Another example that contradicts your interpretation is subclassing an abstract class and implementing a new interface on that subclass. I’ve quite probably deviated from the public contract of the abstract class by doing this, but I’ve not violated any principals as long as the interface I’ve implemented does not conflict with the existing public interface of the abstract class. Example of a violation:
interface DogInterface {
public function eat();
public function run();
public function walk();
}abstract class JobExecutor {
abstract public function run();
…
}class Foo extends JobExecutor implements DogInterface {
// BAD, because run() on a dog is very different from running a job
}Though the concerns of a job executor and a dog are very different, languages like C# allow explicit implementation of interfaces to get around this problem. PHP does not provide a way and therefore no way to support the above scenario.

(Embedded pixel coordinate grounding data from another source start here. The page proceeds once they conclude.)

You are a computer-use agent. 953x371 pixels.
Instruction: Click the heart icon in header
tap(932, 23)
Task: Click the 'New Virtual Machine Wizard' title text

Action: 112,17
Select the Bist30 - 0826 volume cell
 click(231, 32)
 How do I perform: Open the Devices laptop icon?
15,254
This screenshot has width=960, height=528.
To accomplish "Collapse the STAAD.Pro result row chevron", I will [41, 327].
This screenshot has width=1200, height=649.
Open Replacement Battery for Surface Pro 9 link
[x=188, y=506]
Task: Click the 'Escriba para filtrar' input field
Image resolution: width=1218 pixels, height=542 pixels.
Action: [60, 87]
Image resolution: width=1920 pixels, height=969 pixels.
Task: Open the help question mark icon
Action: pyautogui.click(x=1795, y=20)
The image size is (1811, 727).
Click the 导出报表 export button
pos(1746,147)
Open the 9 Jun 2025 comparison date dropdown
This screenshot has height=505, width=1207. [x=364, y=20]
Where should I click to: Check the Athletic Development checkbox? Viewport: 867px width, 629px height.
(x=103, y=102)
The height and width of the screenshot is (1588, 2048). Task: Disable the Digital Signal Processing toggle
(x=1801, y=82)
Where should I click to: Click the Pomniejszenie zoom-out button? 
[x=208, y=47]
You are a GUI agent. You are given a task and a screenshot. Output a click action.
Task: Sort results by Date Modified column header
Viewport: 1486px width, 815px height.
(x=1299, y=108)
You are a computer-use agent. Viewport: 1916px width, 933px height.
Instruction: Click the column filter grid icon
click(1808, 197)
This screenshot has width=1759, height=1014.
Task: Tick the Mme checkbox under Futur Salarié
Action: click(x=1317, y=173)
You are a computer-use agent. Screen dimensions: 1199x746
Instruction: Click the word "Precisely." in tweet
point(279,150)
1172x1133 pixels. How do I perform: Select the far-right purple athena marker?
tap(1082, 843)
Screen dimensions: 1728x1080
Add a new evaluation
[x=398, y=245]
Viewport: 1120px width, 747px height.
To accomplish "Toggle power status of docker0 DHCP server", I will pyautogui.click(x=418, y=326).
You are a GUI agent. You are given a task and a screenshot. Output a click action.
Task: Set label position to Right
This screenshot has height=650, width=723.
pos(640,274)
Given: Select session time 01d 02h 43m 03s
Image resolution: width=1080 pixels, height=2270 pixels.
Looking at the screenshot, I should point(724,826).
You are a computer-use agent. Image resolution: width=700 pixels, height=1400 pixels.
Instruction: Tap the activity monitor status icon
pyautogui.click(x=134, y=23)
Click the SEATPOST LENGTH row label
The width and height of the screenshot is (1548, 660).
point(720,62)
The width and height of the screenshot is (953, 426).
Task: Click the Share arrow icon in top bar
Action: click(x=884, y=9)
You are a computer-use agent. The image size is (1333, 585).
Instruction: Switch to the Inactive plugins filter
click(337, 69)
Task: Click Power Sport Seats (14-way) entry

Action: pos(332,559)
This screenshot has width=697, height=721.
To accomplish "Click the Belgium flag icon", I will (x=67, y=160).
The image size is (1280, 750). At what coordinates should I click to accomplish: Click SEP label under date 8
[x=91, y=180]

I would also not typically encourage combining interfaces unless there is good reason to define a super contract, as you put more burden on your developers to implement that larger contract. A good reason for combining interfaces is that your method requires multiple interfaces to function correctly. So, from your example above, my program may require interface A and interface B, thus I combine them to make interface C to use as follows:
function foo(C $bar) { // use things from A and B }
Cheers,
Stuart
Derrick Nelson wrote at 9/12/2013 2:40 pm:
LSP is not violated by adding new public methods on a child class. I’ve read most of the article twice now, and still can’t figure out how you came to that conclusion.
What *is* bad practice is type-hinting on a concrete parent class, and then writing code that uses child-class methods, relying on the caller passing a child instance, but this does not translate into your “cardinal sin” by any means.
It’s also best practice to typehint on interfaces rather than concrete classes, but this also doesn’t translats into your “cardinal sin” either.
So, I really just think you’ve drawn the wrong conclusion from some good principles here.